It was an exhilarating, but stressful time in my professional life.
The irony was this: As I was managing content creators, social media managers and partnership managers I wasn’t writing one word myself. Sure, I was creating some social media posts here and there, but no articles. None. Being a writer at heart led me to the point where I had written myself out of writing.
How ironic. Regardless, I learned a ton about how content should be positioned, understanding your audience, and overall content strategy that’s the core of what I do today. As these things go, I was laid off in April 2018 as our company – as well as it was doing – wasn’t immune to the digital media bloodbath that was going on around the country.
(Side note: That company was recently a part of an eight figure acquisition deal.)
I worked in a couple more full-time jobs between 2018 and early 2020, but now work as a contractor and consultant full time.
This is where I am today, and I’m building my consulting and coaching business to help people avoid my pitfalls.
Some old habits (but good ones) die hard.

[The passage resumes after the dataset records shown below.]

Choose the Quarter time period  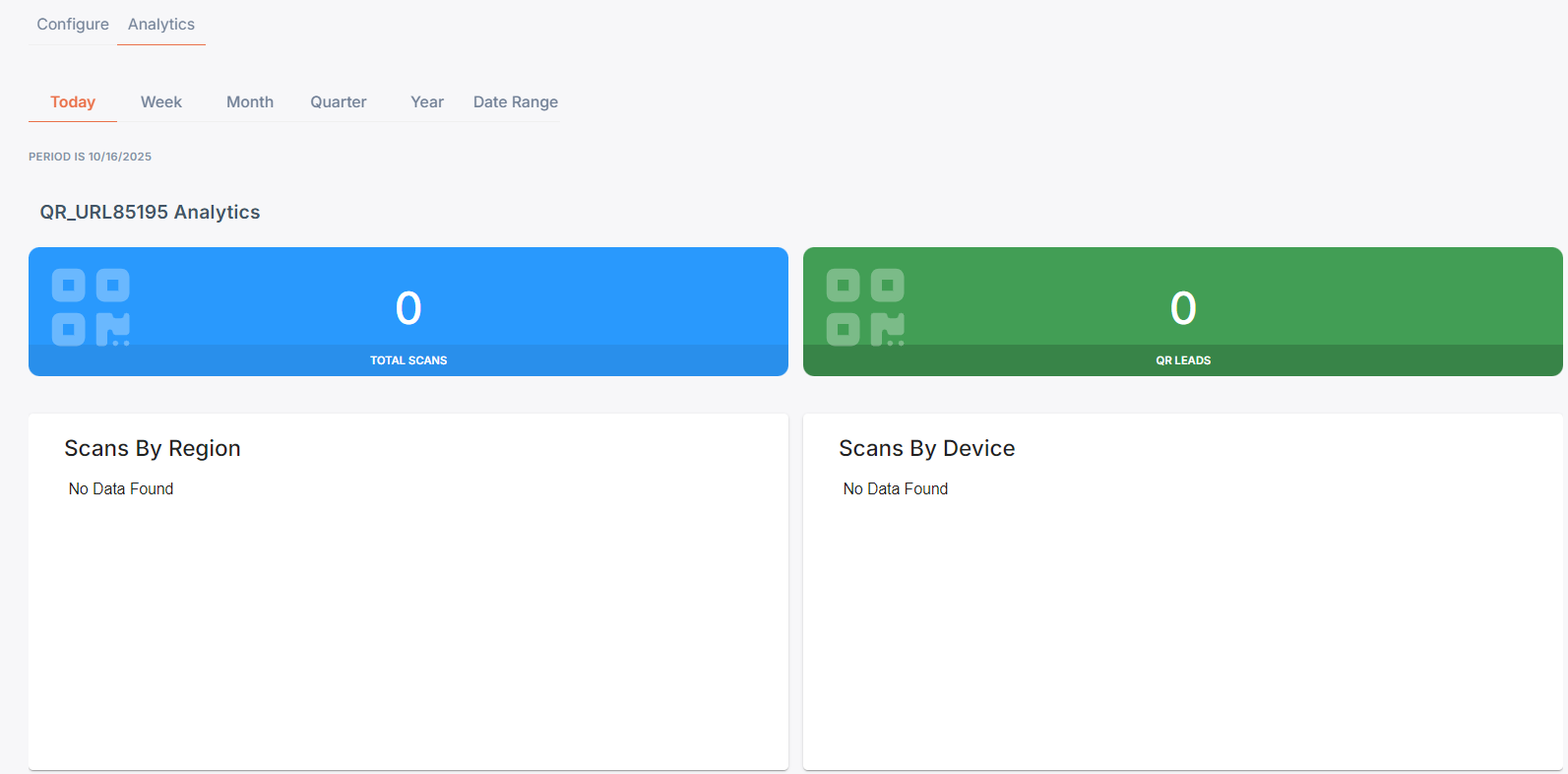(339, 101)
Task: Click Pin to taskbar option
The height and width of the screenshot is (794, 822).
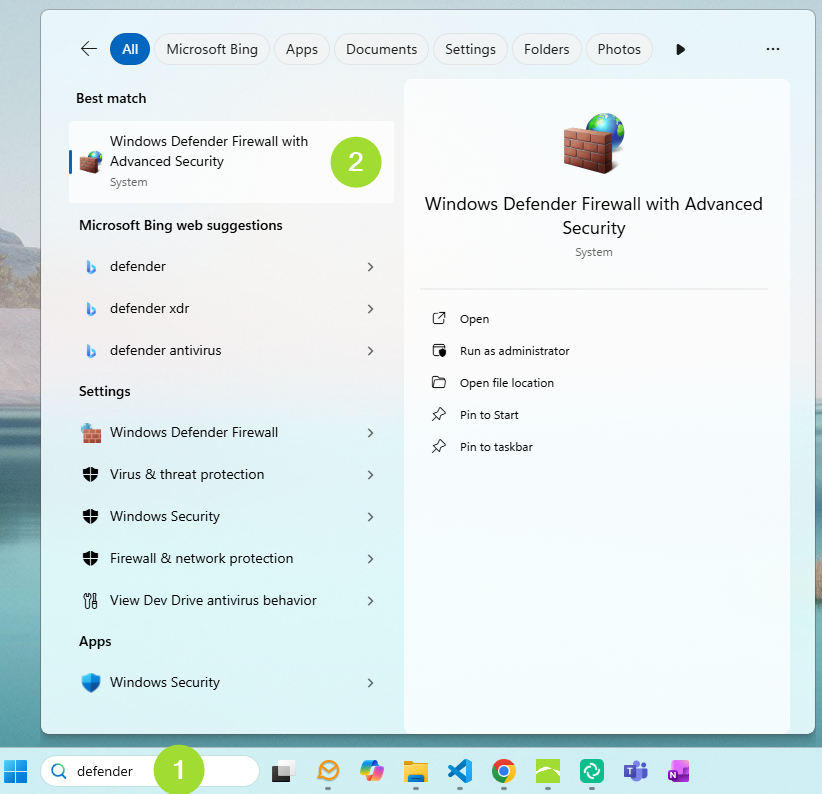Action: point(496,447)
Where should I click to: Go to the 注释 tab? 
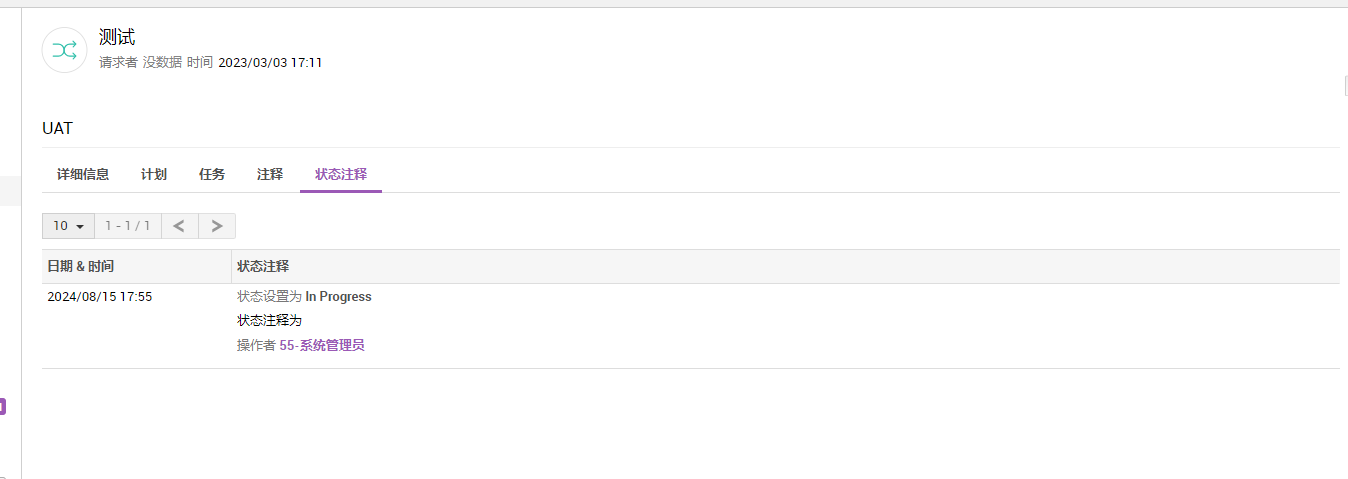pos(270,174)
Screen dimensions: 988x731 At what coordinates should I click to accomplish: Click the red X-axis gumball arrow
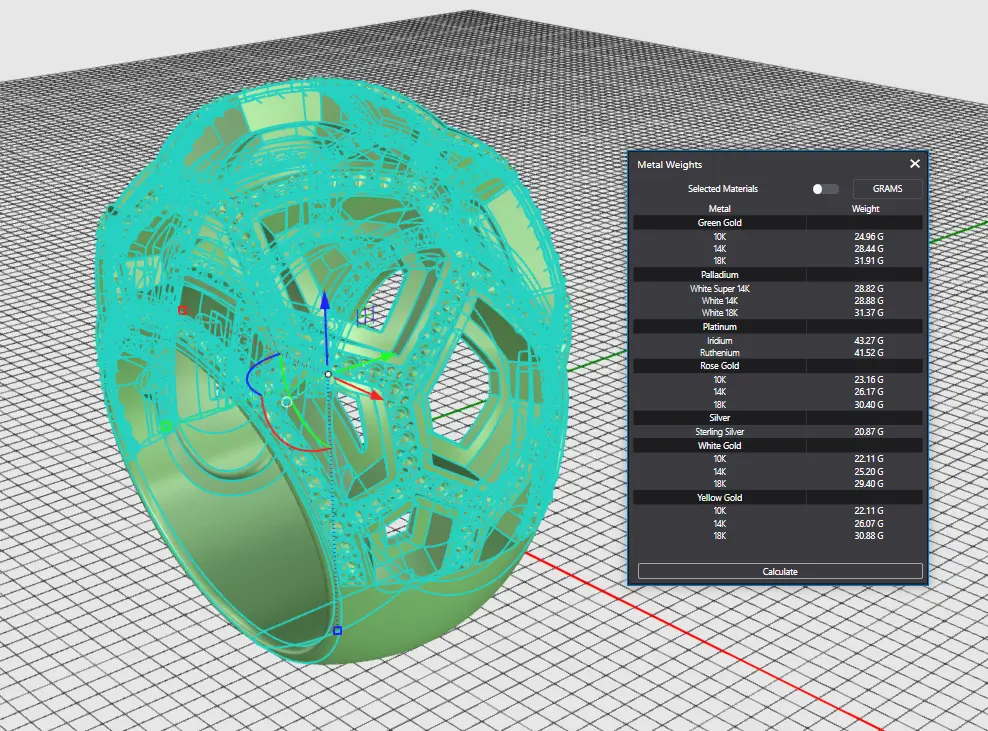(377, 396)
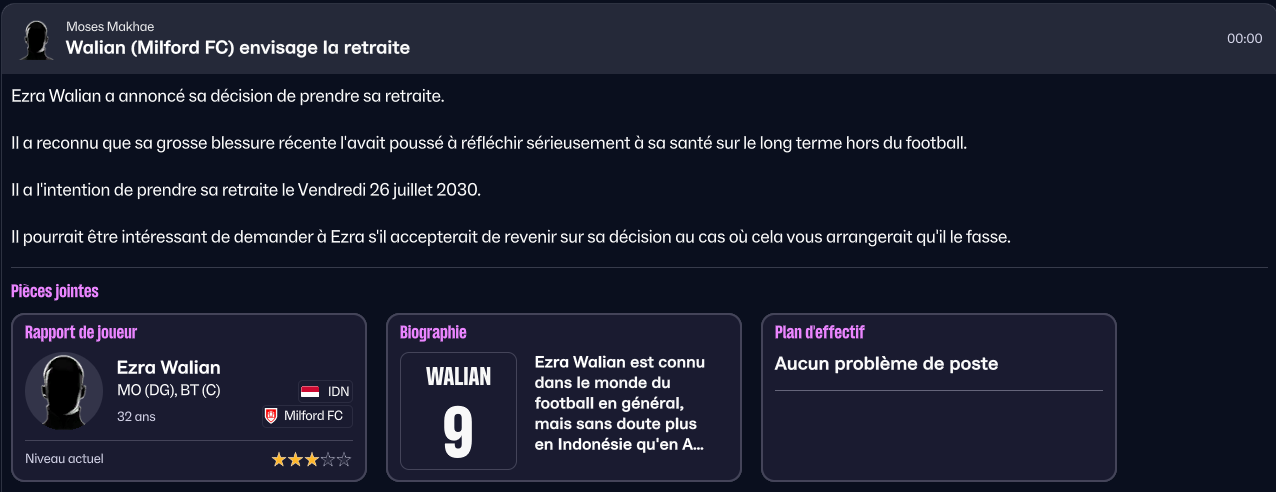This screenshot has width=1276, height=492.
Task: Open the Plan d'effectif attachment
Action: [938, 397]
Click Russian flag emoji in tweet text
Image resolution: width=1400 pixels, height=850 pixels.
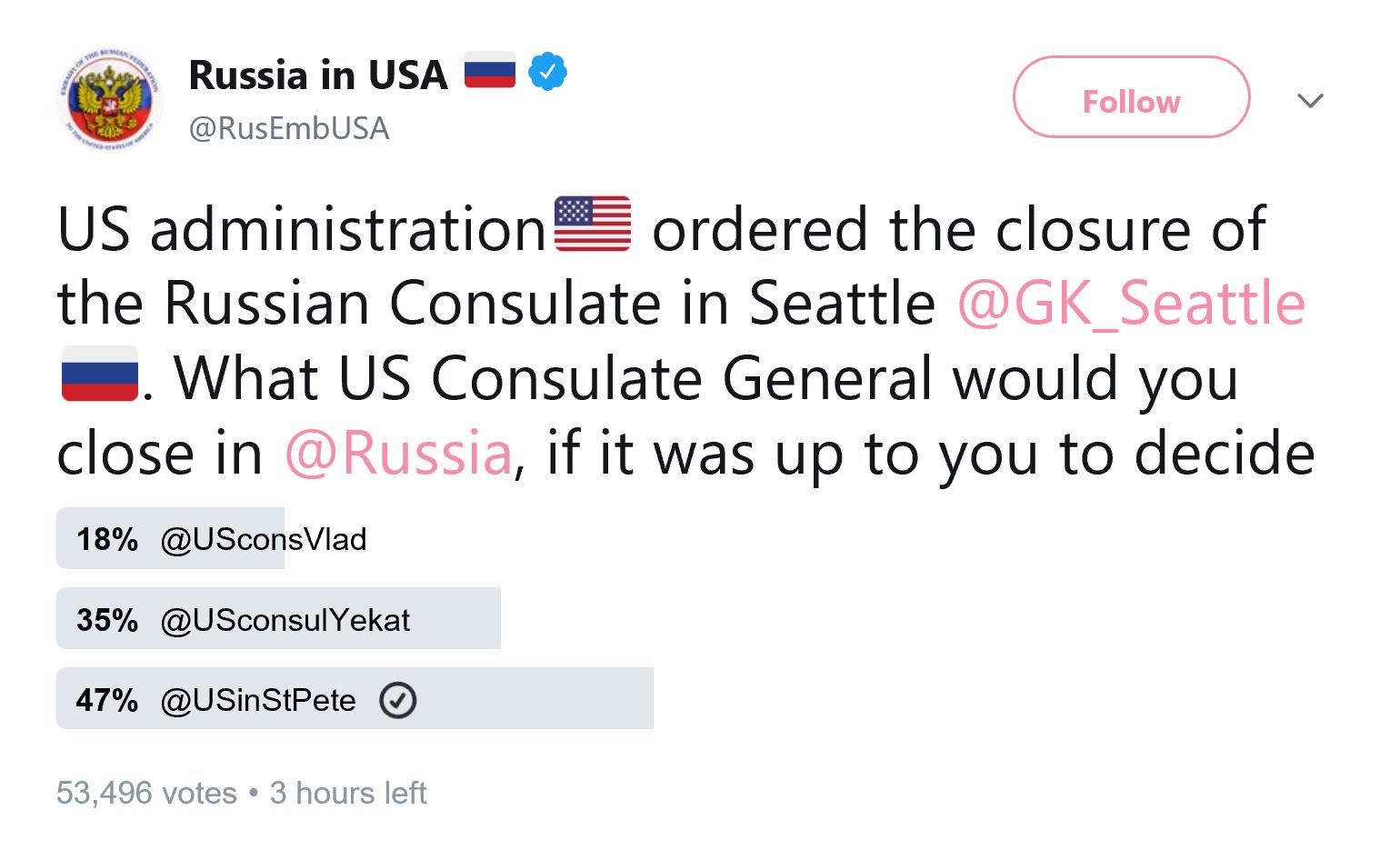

Content Doesn't Have to be Complicated.
I’m writing again, getting back in the flow, and devoting my time to build and help as many people as possible avoid my misadventures in content, blogging, and personal growth.
Most of all, I want to help people eliminate the guesswork and mystery that goes into developing a content strategy and activating that strategy to make content a growth engine for your business.
See y’all on the other side!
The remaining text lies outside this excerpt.